Saved data entries
::::::::

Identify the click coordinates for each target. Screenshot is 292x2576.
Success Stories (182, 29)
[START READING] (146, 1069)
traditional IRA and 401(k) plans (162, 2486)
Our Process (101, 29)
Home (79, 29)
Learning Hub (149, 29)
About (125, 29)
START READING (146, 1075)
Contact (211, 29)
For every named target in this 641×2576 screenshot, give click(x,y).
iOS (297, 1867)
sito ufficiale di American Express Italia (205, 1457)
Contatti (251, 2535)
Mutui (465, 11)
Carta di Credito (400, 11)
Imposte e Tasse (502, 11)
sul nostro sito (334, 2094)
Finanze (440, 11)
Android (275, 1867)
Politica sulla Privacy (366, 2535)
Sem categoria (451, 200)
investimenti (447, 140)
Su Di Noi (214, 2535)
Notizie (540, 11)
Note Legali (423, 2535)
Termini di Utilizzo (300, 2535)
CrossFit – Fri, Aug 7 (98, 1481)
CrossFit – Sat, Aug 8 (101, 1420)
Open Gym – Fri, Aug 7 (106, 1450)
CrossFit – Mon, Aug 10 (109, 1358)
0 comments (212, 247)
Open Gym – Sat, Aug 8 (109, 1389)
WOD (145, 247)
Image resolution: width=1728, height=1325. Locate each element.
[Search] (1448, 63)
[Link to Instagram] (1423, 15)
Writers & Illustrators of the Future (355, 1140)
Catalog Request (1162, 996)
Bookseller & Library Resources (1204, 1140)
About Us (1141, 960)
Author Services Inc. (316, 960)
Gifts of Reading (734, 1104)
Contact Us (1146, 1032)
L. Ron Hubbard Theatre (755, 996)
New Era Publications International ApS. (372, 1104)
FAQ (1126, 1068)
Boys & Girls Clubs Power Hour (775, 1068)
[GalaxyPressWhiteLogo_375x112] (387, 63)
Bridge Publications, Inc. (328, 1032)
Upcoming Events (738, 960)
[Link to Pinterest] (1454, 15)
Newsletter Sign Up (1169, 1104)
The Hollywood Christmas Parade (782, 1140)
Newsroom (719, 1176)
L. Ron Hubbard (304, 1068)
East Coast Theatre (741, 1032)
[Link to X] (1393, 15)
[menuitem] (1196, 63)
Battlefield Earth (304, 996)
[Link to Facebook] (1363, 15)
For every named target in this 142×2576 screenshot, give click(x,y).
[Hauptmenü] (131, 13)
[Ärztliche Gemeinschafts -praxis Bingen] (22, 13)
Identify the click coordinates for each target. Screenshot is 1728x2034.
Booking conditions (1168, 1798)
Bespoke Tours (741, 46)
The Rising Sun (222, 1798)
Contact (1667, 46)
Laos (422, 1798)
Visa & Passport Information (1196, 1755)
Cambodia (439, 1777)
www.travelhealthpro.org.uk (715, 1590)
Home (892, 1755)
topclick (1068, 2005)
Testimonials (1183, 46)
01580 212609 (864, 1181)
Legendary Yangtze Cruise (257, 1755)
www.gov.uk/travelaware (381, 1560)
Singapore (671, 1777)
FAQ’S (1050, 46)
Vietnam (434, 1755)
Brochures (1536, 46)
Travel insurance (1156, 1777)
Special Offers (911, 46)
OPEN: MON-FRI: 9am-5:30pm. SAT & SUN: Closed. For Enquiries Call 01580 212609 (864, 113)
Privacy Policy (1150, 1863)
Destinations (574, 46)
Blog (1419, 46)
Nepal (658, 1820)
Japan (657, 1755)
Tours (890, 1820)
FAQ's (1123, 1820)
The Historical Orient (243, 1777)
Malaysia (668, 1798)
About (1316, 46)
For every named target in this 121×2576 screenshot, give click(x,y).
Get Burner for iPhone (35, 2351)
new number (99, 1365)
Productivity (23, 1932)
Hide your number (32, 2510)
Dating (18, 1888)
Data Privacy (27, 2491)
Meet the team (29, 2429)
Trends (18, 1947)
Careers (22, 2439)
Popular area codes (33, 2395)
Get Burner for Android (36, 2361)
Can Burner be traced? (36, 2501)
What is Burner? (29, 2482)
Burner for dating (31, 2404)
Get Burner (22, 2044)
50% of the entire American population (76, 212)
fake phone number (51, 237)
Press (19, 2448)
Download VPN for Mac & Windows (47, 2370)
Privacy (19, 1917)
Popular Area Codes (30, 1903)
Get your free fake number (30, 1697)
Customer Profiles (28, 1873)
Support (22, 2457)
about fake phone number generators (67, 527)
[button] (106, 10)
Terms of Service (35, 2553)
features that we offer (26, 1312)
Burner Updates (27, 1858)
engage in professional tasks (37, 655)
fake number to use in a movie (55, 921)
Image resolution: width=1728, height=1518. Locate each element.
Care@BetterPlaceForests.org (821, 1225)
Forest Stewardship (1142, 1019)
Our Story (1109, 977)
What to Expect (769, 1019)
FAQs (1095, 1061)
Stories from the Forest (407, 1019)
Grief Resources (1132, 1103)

::::::::

Prompt ▸ The required answer is the exact run of lines above starting at the line with "investimenti (447, 140)" and ending at the line with "Special Offers (911, 46)", with both ends present.

Output for this task ▸
investimenti (447, 140)
Su Di Noi (214, 2535)
Notizie (540, 11)
Note Legali (423, 2535)
Termini di Utilizzo (300, 2535)
CrossFit – Fri, Aug 7 (98, 1481)
CrossFit – Sat, Aug 8 (101, 1420)
Open Gym – Fri, Aug 7 (106, 1450)
CrossFit – Mon, Aug 10 (109, 1358)
0 comments (212, 247)
Open Gym – Sat, Aug 8 (109, 1389)
WOD (145, 247)
Image resolution: width=1728, height=1325. Locate each element.
[Search] (1448, 63)
[Link to Instagram] (1423, 15)
Writers & Illustrators of the Future (355, 1140)
Catalog Request (1162, 996)
Bookseller & Library Resources (1204, 1140)
About Us (1141, 960)
Author Services Inc. (316, 960)
Gifts of Reading (734, 1104)
Contact Us (1146, 1032)
L. Ron Hubbard Theatre (755, 996)
New Era Publications International ApS. (372, 1104)
FAQ (1126, 1068)
Boys & Girls Clubs Power Hour (775, 1068)
[GalaxyPressWhiteLogo_375x112] (387, 63)
Bridge Publications, Inc. (328, 1032)
Upcoming Events (738, 960)
[Link to Pinterest] (1454, 15)
Newsletter Sign Up (1169, 1104)
The Hollywood Christmas Parade (782, 1140)
Newsroom (719, 1176)
L. Ron Hubbard (304, 1068)
East Coast Theatre (741, 1032)
[Link to X] (1393, 15)
[menuitem] (1196, 63)
Battlefield Earth (304, 996)
[Link to Facebook] (1363, 15)
For every named target in this 142×2576 screenshot, give click(x,y).
[Hauptmenü] (131, 13)
[Ärztliche Gemeinschafts -praxis Bingen] (22, 13)
Identify the click coordinates for each target. Screenshot is 1728x2034.
Booking conditions (1168, 1798)
Bespoke Tours (741, 46)
The Rising Sun (222, 1798)
Contact (1667, 46)
Laos (422, 1798)
Visa & Passport Information (1196, 1755)
Cambodia (439, 1777)
www.travelhealthpro.org.uk (715, 1590)
Home (892, 1755)
topclick (1068, 2005)
Testimonials (1183, 46)
01580 212609 (864, 1181)
Legendary Yangtze Cruise (257, 1755)
www.gov.uk/travelaware (381, 1560)
Singapore (671, 1777)
FAQ’S (1050, 46)
Vietnam (434, 1755)
Brochures (1536, 46)
Travel insurance (1156, 1777)
Special Offers (911, 46)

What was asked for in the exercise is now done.